Inflammatory bowel disease (IBD) is a multifactorial disease and as such, many factors may influence the disease course – like the concomitant use of medication. One such drug group is beta-blockers, a medication group primarily prescribed for the treatment of cardiovascular disease, which is used by approximately 10% of the Dutch population. Beta-blockers block the β-adrenergic receptors. β-adrenergic receptor activation has potent anti-inflammatory effects on the myeloid compartment of the immune system.

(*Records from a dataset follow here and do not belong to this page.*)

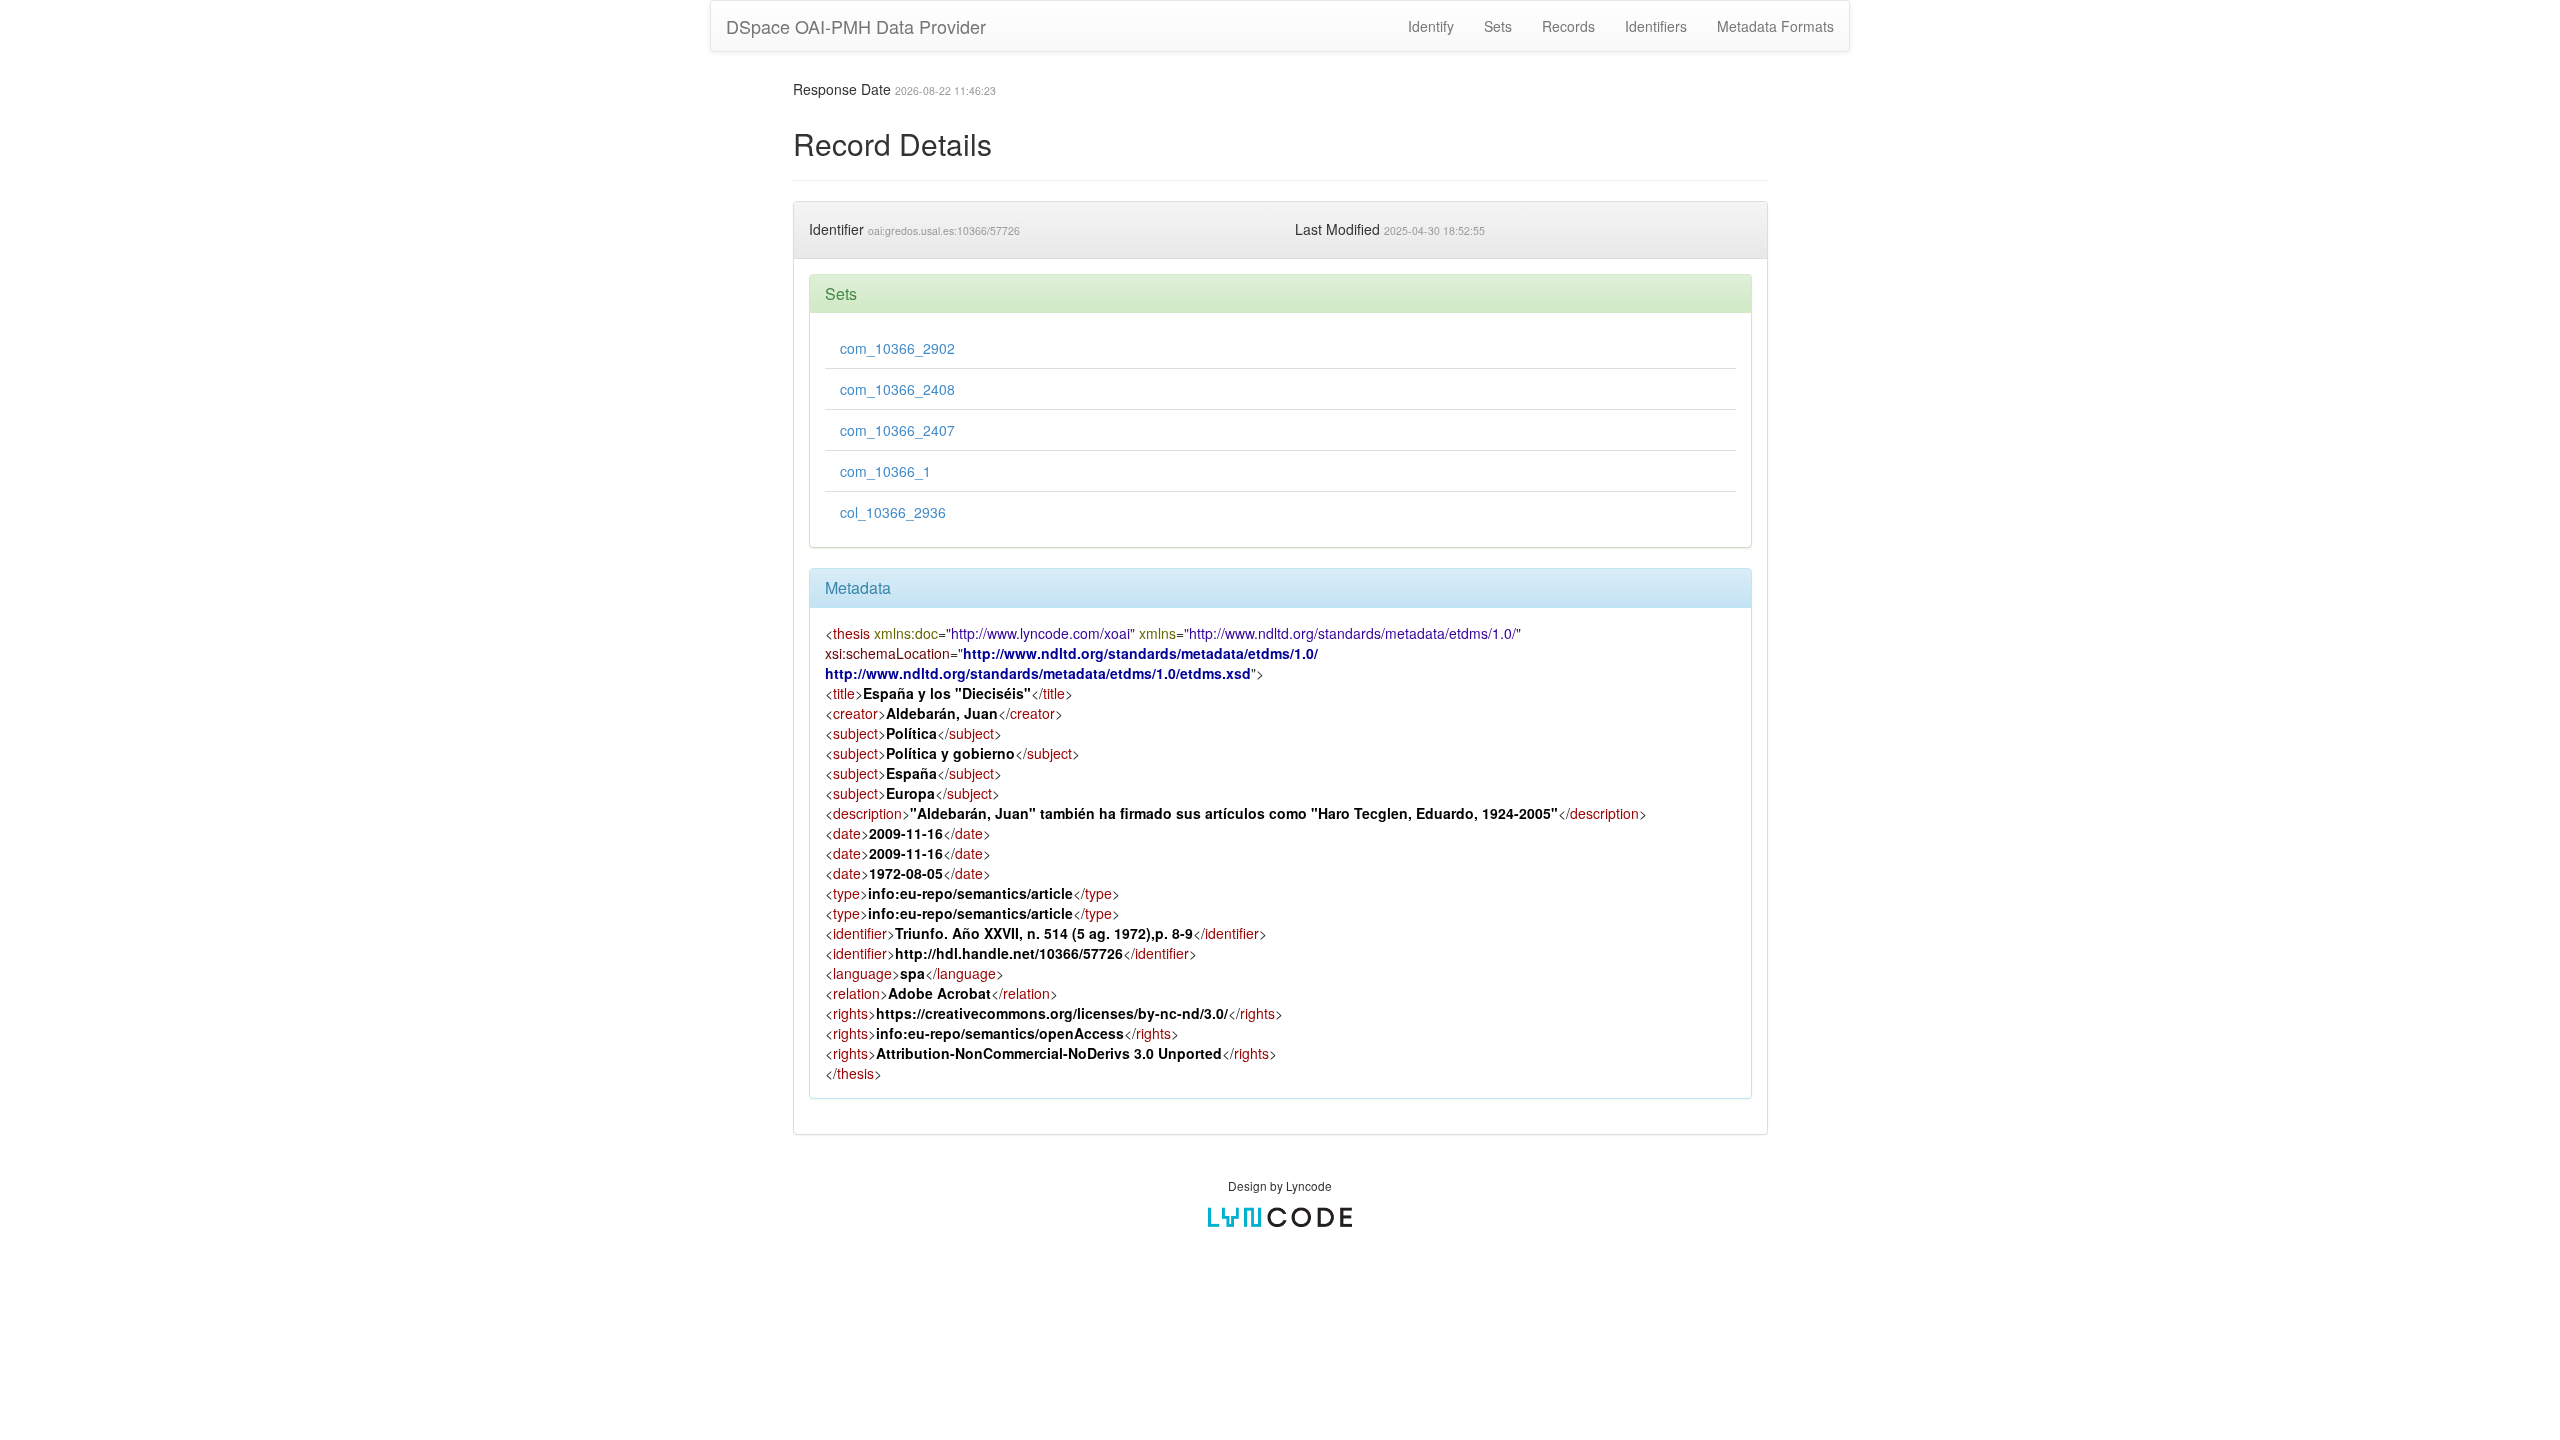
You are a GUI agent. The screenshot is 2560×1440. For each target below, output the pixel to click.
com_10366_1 (885, 471)
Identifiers (1656, 26)
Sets (1498, 26)
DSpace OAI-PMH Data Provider (856, 26)
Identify (1431, 26)
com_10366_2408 (897, 389)
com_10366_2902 (897, 348)
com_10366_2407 (897, 430)
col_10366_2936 (893, 512)
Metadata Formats (1775, 26)
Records (1568, 26)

In this pilot study, we addressed whether an association exists between the use of beta-blockers and the course of IBD, as defined by the risk of a disease relapse in patients with IBD.

Methods

In this retrospective cohort study design, we used a population-based IBD cohort of 1461 patients. We identified relapses using medication prescriptions as a proxy. We calculated the number of relapses per 100 person-years and compared this between IBD patients using beta-blockers and IBD patients not using beta-blockers. We used Cox proportional hazards models with shared frailty to compare the risk of a relapse between both groups.

Results

250 IBD patients had available prescriptions and were included in the study, 30 patients (12%) used a beta-blocker. In the beta-blocker group, there were 21 relapses per 100 person-years (95% confidence interval (CI): 14.0–28.6) versus 29 relapses per 100 person-years (95% CI: 26.2–32.4) in the group of patients that did not use a beta-blocker. However, when we used the Cox proportional hazard model with shared frailty and adjusted for age and gender we observed a 54% higher risk of a relapse in the group of IBD patients that used a beta-blocker versus the IBD patients that did not use a beta-blocker (adjusted hazard ratio: 1.54, 95% CI: 1.05–2.25; p=0.03).

Conclusion

The results of our study suggest that beta-blocker use is associated with an increased risk of disease relapses in patients with IBD. Indeed, concomitant medication use seems to be one of the factors that can influence the course of IBD and this should be acknowledged while making decisions about treatment of IBD and follow-up. These results warrant confirmation in a larger cohort.